2018 Thunderbolt

2018 Thunderbolt

It’s overload. As in America the earth-shaking news in Africa in 2018 came nearly daily, and it’s all quite similar to the earth-shaking news in America and the rest of the world.

So what’s striking more than the individual stories are the parallels. Tomorrow I’ll detail these for you. Friday I’ll tell you what it presages and what to do about it. Meanwhile, today:

2018 was a revolutionary year for new discoveries about early man. And almost all of these came from Africa.

More and more scientists refer to the “dawn of culture” or the “cradle of humankind” not in terms of when or where the first hominin arose, but in terms of when and where the first human-unique behavior arose.

So while we have a first hominin about 6 million years old (found in Chad), stone tools mark the moments when human-unique behavior began.

The first sophisticated tool-making was the Oldowan culture 3-2 million years ago. They were found almost exclusively in East Africa, with a few in southern Africa as well. Last year they were found in Algeria.

The climate, geography and physical limitations of the hominins known to have lived 3-2 million years ago were presumed too severe for any migration from sub-Saharan to north Africa. Well, guess not. Or something even more mysterious and confounding is at work, such as parallel evolution of very ancient cousins.

Separately, brain size relative to body size has always held a paramount position determining a creature’s innovative funtionalism, or advance into consciousness. Maybe not. A hominin with a brain even smaller than some chimps apparently created Oldowan-class tools. Perhaps it’s the shape, rather than the size of the brain that matters.

Hunting among early men has been pushed back to 700,000 years ago, nearly twice as old as previously presumed. Agriculture is now touching 10,000 years ago; not seven. Trade between early men may have begun five times earlier than the presumed 50,000 years ago.

Each of these remarkable discoveries has shattered the framework by which we’d come to conceive of human evolution, the now old “branching” theory. We’re moving into something logarithmic where nothing more exact than probability will define our past. Bummer, especially to us anal amateurs.

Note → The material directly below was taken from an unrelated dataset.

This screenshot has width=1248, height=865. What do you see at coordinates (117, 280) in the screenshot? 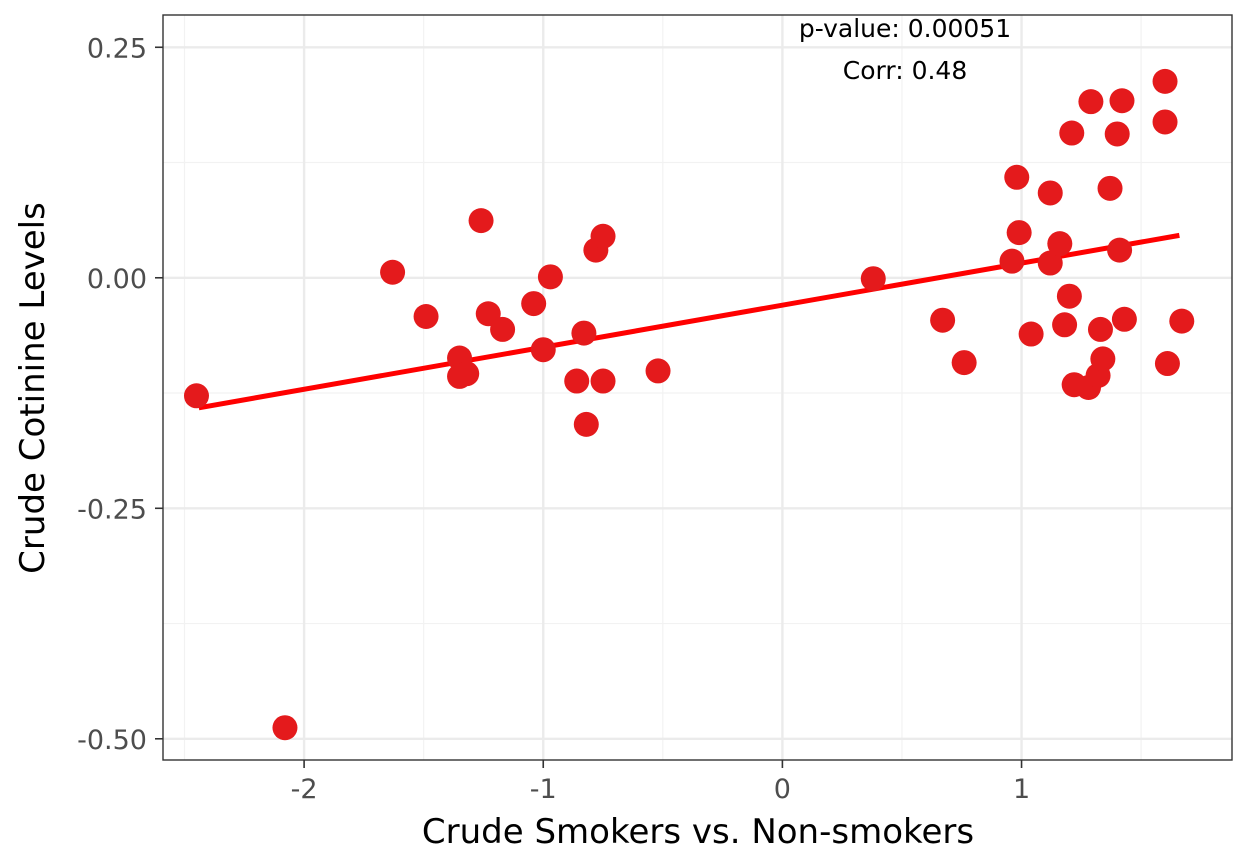
I see `y-tick-label: 0.00` at bounding box center [117, 280].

But the really exciting conclusion of all these thunderbolt discoveries is that human consciousness seems to have arisen in radically different beasts at about the same time! In other words Naledi, a creature found in South Africa dated 335-226,000 years old but with a brain size only a third the size of the Neanderthals that were living at the same time, shared skills we mark as humankind: pretty sophisticated tool-making.

Of all the many early man finds, the Neanderthal has the largest brain. Naledi has among the smallest.

So we can postulate that basic “humankindness” arose in the first third of our current brains, and that the next two-thirds of growth was elaboration rather than creation of our beingness. But guess what? The Neanderthal we think was pretty dumb.

Her tools were far less sophisticated than the “lesser” creatures that finally dominated him, the smaller-brained ergasters, heidelbergenses and CroMagnons who may have finally turned into us. These creatures were much more sophisticated.

While a rare few Neanderthal sites have shown some artistic expression, it’s been very little and nowhere near as prolific as the “lesser” beasts. Except for his much more advanced physical attributes, Neanderthal at 30,000 years ago with a brain three times as big as the first accepted hominin, the Australopith, didn’t seem to behave much more differently than creatures millions of years older.

So creatures physically smaller and with brains 10-15% smaller were able to subsume Neanderthal pretty easily and quickly.

It’s culture. It’s something way beyond biology. I think of it as the human spirit. This is really awesome! It means that millions of years ago – not just hundreds of thousands – human consciousness developed giving the earliest hominins the ability to shed the shackles of biology and climate and begin to control their own destiny with their cultures.

(Lingering concerns that Neanderthal’s larynx wasn’t positioned correctly to produce the array of language available to the “lesser” creatures only reenforces the better understanding, because language is after all a cultural marker.)

And incredibly sobering, as cold as the last glacial age in which the Neanderthals lived is that human societies and maybe even humans individually that lack sophisticated culture are doomed. Got that Trump?